Despite the House impeachment managers’ devastating case that Donald Trump incited the January 6 insurrection at the U.S. Capitol, Senate Republicans remain determined to let him off the hook. The arguments Wednesday showed Trump’s repeated attacks on Mike Pence for refusing to try to overturn the election results. They showed the mob chanting “Hang Mike Pence.” They showed Trump’s tweet yet again directing the ire of his supporters at Pence, and they showed an insurrectionist reading that tweet through a bullhorn in the middle of the attack on the Capitol. But according to Sen. Ted Cruz, “They spent a great deal of time focusing on the horrific acts of violence that were played out by the criminals, but the language from the President doesn’t come close to meeting the legal standard for incitement.”
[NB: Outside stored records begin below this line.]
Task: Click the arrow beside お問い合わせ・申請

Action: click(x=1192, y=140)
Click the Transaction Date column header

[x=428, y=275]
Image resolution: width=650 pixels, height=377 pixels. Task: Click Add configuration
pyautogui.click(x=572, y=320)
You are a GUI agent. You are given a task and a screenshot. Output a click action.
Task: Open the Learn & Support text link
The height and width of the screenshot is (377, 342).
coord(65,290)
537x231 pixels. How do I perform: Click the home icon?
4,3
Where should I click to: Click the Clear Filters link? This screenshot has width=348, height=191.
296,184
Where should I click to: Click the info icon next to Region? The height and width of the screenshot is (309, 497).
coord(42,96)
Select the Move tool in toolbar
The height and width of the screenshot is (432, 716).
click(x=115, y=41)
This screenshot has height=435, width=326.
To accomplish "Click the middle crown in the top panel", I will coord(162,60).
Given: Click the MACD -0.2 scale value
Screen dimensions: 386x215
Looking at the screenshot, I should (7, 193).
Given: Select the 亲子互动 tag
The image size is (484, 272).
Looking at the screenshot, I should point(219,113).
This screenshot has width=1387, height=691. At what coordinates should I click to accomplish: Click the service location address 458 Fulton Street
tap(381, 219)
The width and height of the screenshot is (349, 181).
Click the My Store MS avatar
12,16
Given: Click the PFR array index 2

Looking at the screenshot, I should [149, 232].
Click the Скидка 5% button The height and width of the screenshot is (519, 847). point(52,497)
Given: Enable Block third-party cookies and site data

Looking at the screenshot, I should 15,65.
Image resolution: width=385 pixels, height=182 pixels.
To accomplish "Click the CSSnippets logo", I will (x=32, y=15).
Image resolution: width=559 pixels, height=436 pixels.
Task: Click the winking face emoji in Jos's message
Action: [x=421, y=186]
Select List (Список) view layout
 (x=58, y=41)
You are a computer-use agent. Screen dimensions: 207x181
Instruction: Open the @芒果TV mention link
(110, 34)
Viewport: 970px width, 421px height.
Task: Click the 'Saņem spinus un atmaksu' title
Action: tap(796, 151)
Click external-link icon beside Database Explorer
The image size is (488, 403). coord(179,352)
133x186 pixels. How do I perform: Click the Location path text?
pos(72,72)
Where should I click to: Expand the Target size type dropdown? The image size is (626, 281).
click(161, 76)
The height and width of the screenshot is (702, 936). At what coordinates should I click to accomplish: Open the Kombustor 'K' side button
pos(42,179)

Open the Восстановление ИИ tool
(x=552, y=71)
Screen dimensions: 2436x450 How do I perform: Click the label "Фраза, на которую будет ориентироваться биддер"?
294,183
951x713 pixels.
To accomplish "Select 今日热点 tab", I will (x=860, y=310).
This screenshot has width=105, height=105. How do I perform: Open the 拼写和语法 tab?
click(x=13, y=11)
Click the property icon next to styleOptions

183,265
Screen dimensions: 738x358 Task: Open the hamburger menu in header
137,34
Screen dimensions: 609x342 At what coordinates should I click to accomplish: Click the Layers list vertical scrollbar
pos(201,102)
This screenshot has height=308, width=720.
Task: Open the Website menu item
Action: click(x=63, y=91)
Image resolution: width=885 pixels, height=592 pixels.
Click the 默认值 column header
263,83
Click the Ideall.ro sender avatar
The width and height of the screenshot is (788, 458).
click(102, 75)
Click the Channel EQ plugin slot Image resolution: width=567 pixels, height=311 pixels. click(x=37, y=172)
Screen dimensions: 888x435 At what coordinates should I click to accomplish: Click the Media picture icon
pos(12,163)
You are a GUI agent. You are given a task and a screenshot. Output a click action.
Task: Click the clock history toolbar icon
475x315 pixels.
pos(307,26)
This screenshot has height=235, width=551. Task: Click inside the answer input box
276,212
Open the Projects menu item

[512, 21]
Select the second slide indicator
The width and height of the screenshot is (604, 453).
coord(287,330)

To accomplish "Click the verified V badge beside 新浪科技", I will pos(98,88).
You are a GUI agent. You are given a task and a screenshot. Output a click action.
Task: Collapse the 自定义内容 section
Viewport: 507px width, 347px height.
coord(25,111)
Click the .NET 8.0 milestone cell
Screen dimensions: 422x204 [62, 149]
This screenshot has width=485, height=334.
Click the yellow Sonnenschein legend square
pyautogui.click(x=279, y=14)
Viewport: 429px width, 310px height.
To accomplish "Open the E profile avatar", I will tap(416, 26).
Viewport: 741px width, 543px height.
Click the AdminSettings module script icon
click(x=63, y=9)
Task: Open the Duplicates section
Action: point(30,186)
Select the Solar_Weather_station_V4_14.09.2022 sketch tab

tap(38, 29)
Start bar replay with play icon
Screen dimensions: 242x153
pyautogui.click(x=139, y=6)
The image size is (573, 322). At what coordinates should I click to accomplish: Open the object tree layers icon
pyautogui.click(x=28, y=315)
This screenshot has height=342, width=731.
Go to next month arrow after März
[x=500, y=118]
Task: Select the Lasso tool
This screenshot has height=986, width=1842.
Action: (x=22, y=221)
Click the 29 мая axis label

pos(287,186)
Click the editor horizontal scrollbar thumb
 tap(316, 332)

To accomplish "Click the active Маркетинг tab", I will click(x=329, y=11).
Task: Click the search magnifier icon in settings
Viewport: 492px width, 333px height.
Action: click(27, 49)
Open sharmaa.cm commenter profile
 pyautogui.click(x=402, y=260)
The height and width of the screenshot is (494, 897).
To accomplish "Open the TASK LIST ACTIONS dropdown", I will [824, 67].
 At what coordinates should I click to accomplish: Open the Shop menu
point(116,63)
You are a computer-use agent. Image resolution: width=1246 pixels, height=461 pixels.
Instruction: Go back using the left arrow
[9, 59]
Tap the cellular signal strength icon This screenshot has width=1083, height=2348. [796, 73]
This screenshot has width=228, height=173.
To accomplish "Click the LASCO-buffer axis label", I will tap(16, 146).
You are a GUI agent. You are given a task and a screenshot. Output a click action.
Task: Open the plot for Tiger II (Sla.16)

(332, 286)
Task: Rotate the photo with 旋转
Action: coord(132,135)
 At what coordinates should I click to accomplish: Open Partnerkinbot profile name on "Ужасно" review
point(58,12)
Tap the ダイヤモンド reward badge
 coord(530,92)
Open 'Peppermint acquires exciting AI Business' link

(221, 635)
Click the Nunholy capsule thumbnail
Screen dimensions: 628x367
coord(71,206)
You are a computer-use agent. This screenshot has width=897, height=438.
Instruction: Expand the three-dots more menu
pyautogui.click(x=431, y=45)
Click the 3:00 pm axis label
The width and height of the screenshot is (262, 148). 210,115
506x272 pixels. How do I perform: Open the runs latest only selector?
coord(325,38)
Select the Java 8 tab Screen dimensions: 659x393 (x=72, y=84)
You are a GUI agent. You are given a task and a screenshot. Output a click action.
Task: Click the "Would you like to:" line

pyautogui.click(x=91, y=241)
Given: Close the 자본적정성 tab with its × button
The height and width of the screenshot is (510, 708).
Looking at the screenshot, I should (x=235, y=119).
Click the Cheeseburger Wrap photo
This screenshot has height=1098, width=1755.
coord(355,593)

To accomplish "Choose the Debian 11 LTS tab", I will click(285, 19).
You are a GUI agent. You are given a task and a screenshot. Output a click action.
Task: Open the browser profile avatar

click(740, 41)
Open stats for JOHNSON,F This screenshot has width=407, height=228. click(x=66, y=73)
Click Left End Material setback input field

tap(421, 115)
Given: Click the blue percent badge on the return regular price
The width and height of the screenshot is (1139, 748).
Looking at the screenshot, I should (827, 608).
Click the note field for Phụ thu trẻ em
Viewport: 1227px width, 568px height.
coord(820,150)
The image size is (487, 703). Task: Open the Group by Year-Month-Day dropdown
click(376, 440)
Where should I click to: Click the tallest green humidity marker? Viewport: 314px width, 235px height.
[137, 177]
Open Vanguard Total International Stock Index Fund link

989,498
“Donald Trump over many months cultivated violence, praised it,” Del. Stacey Plaskett, one of the House managers, said. “And then when he saw the violence his supporters were capable of, he channeled it to his big, wild historic event.” And they showed, in meticulous detail, how Trump set the stage for the January 6 events, down to the fact that he was the one who called for a protest on that date, the date Congress was meeting to certify the election results. Far-right groups were planning Washington, D.C., events for other dates—until Trump started calling for January 6. “Be there, will be wild,” he tweeted on December 19 in just one of several times he promoted the event. And lo, it was wild.

But despite all the time spent on Wednesday showing all the ways that Trump convinced his supporters to believe that the election had been stolen, and how he repeatedly urged them to show up on that date—a date chosen because Congress would be cementing his loss one more time, an event he was frantically trying to block—and how he specifically focused their ire on Pence, and how he called on them to march to the Capitol—despite all that, Senate Republicans are pretending that the case against Trump is simply a matter of people who happened to support Trump doing a bad thing without any connection to him. That sure, there are some very scary videos showing that they themselves were in jeopardy, and that’s a terrible thing, but those are unrelated to Trump himself.

“The images are—first of all, they’re real, it’s not manufactured, but they are put together in a way that adds, on purpose, to the drama of it,” Sen. Kevin Cramer said. “I don’t begrudge them that.” But he clearly wanted focus on those images of the attack, because they enabled him to try to send all those carefully drawn ties to Trump down the memory hole.

“Senators are, you know, pretty analytical, as a matter of just a profession,” he said. “So it doesn’t affect me in terms of how I feel about the president’s culpability. That’s what’s on trial.” Yes, and there was evidence of that … but Cramer and most other Republicans don’t want to talk about it, though Sen. John Thune did acknowledge that the House managers were “connecting the dots.”

Other Republicans plan to rely on their obviously partisan claim that they aren’t allowed to even hold an impeachment trial for someone who is no longer in office. That way they don’t even have to consider the evidence—as Sen. Mike Braun said, “When you think the process is flawed in the first place, I think it’s going to be different to arrive at a conclusion on the facts and the merits itself.”

Whether Republicans are afraid that Trump will again send his violent supporters after them physically, afraid that they will be primaried with Trump’s support, or simply are too partisan to take action against any member of their party ever, they are telling us—again—that the evidence doesn’t matter. Their party comes first. Donald Trump comes first.